Synopsis

This exploratory analysis is meant to explore some twitter, blog and news corpora - retrieved via Coursera - to create a SwiftKey application. We want to get a first sense how the word counts are distributed, and what the most frequent words (unigrams), pairs (bigrams), triples (trigrams) and quatriples (quadgrams)are. This will serve us to develop an application that suggests, i.e. predicts, the next word while typing.

There are no dependencies as no packages were used.

Raw Data

The data link in the synopsis provides a directory ‘final’ that should be in R’s working directory. Then we can connect to the files and store them in a tweets, news and blogs variable. Finally the connections are closed.

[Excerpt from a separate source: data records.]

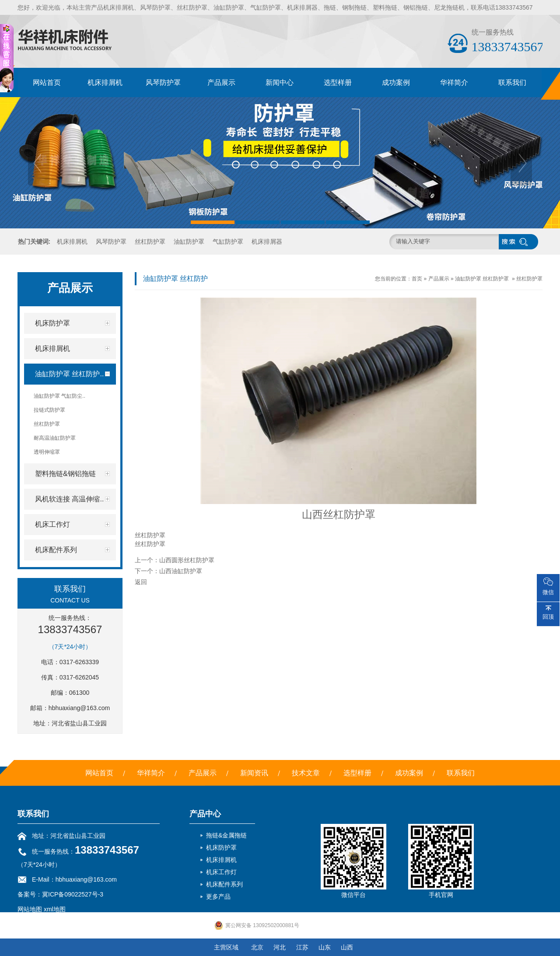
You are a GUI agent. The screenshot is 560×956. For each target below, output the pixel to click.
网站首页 (47, 82)
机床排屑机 (105, 82)
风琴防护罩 (163, 82)
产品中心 (205, 814)
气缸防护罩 (228, 242)
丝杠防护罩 (150, 242)
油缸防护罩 (189, 242)
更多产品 (218, 896)
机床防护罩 (221, 847)
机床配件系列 (224, 884)
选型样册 (338, 82)
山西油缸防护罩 (181, 571)
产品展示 (221, 82)
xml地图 (55, 909)
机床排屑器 (267, 242)
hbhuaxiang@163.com (79, 708)
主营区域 (226, 947)
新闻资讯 (254, 773)
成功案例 (396, 82)
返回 (141, 582)
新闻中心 (280, 82)
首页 (417, 279)
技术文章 (306, 773)
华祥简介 (454, 82)
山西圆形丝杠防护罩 (187, 560)
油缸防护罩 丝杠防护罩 (482, 279)
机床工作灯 (221, 872)
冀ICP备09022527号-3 (73, 894)
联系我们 (512, 82)
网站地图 (30, 909)
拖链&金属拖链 (226, 835)
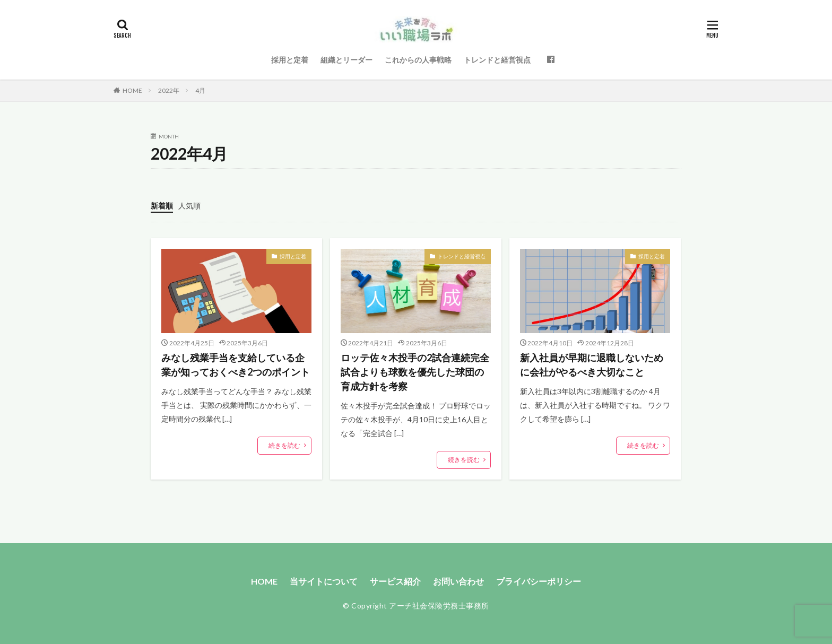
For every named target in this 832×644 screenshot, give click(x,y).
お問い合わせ (458, 581)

con1 <- file("final/en_US/en_US.twitter.txt", "r")
con2 <- file("final/en_US/en_US.news.txt", "r")
con3 <- file("final/en_US/en_US.blogs.txt", "r")

tweets <- readLines(con1)
news <- readLines(con2)
blogs <- readLines(con3)

close(con1); close(con2); close(con3)

To see what we are working with, let us have a look at a few lines of data.

tweets[1:3]
## [1] "How are you? Btw thanks for the RT. You gonna be in DC anytime soon? Love to see you. Been way, way too long."  
## [2] "When you meet someone special... you'll know. Your heart will beat more rapidly and you'll smile for no reason."
## [3] "they've decided its more fun if I don't."
news[2:3]
## [1] "The St. Louis plant had to close. It would die of old age. Workers had been making cars there since the onset of mass automotive production in the 1920s."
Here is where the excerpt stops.